State Rapid Response Team A Welcome Partner To The Table

Today’s January 3, 2018, editorial about the governor’s proposed State Water Quality Rapid Response Team (SWQRRT) formation to address Harmful Algal Blooms (HABs) via regional venues caught my eye. Please be assured that the Chautauqua Lake Association (CLA) has no interest in involving politics or histrionics in the initiative. In fact we have been in contact with both the governor’s office and the Department of Environmental Conservation (NYSDEC) to pledge our cooperation.

HABs have been a major concern to the CLA for several years now. We have committed hundreds of volunteer hours and $28,000 of donor funds to pay laboratory fees during the last three years. For three years prior to that Chautauqua Institution covered our laboratory fees. Concurrently we have committed volunteer hours to the joint NYSDEC-NYS Federation of Lakes Association (NYSFOLA) HAB monitoring program during the past decade. It is the data from these programs, along with the fact that Chautauqua Institution and Chautauqua Lake Estates draw their drinking water from Chautauqua Lake, that caused Chautauqua Lake to be one of the only three lakes in Western New York to be selected for the SWQRRT’s focus. These programs will be continuing in 2018 and made available to the SWQRRT’s data gathering process.

During the course of these monitoring programs we have worked closely with SUNY ESF, NYSDEC, NYSFOLA and the Chautauqua County Department of Health and Human Services. We have also kept the Chautauqua County Water Quality Task Force advised of findings and activities. Of recent we have also welcomed SUNY Fredonia to the table with its new algal investigation effort. Although we are the only organization that is collecting the specific scientific data, we recognize that we are all in this together and work in a collaborative manner with the various involved entities. We understand the problem, the water chemistry that is involved, the threat that exists, the unknowns that need to be addressed and welcome the SWQRRT coming to the table. We view this new state initiative to be a welcome aid towards addressing the HAB challenge.
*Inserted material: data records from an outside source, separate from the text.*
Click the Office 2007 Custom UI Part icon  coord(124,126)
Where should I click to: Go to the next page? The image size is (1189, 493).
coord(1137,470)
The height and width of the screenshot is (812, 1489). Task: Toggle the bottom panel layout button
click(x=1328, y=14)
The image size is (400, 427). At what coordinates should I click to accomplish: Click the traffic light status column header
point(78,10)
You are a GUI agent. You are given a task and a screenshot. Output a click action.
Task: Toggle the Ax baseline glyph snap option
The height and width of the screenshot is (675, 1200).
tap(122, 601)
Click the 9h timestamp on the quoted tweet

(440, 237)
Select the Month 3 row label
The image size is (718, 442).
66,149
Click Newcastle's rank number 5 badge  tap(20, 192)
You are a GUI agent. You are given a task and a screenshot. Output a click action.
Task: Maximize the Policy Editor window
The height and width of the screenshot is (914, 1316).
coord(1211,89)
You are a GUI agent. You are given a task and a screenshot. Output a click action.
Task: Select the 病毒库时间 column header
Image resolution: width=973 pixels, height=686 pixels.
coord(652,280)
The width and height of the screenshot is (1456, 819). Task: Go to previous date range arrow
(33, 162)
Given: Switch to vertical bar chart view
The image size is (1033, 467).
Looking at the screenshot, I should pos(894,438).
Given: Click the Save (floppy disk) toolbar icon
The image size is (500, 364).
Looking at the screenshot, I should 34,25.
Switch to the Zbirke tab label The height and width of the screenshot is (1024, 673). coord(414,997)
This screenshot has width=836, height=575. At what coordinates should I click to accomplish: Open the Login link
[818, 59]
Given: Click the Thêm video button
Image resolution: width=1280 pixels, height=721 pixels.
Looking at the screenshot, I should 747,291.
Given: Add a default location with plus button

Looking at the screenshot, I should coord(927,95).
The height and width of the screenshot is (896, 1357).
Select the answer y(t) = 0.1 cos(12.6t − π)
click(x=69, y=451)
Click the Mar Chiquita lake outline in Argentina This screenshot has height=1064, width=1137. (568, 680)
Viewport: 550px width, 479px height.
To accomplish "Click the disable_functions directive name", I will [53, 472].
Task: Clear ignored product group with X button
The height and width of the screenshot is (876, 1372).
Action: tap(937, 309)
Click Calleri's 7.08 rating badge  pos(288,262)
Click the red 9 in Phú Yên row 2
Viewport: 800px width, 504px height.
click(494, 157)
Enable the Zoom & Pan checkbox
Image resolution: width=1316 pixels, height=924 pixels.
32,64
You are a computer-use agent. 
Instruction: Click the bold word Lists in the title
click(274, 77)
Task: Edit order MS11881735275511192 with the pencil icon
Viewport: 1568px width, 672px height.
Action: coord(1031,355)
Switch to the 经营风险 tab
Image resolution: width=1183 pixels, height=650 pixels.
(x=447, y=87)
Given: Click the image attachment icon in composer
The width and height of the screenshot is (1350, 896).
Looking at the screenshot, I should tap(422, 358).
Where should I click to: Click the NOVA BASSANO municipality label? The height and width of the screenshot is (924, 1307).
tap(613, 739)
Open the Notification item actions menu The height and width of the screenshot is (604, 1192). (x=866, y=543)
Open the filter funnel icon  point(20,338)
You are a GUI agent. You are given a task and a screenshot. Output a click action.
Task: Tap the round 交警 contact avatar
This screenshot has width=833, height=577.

We have also established a HAB informational tab on our website and have utilized our Facebook page to post special summertime findings. Through my involvement with the Ohio River Valley Water Sanitation Commission (ORSANCO) I have kept abreast of HAB actions that have occurred in the eight member states and at USEPA. ORSANCO has a specific HAB protocol which I and NYSDEC were involved in formulating due to the emergence of HABs on the Ohio River. Again, it has been a process of collaboration and cooperation. I do not foresee that the SWQRRT program will be any different.

Doug Conroe is president of the Chautauqua Lake Association.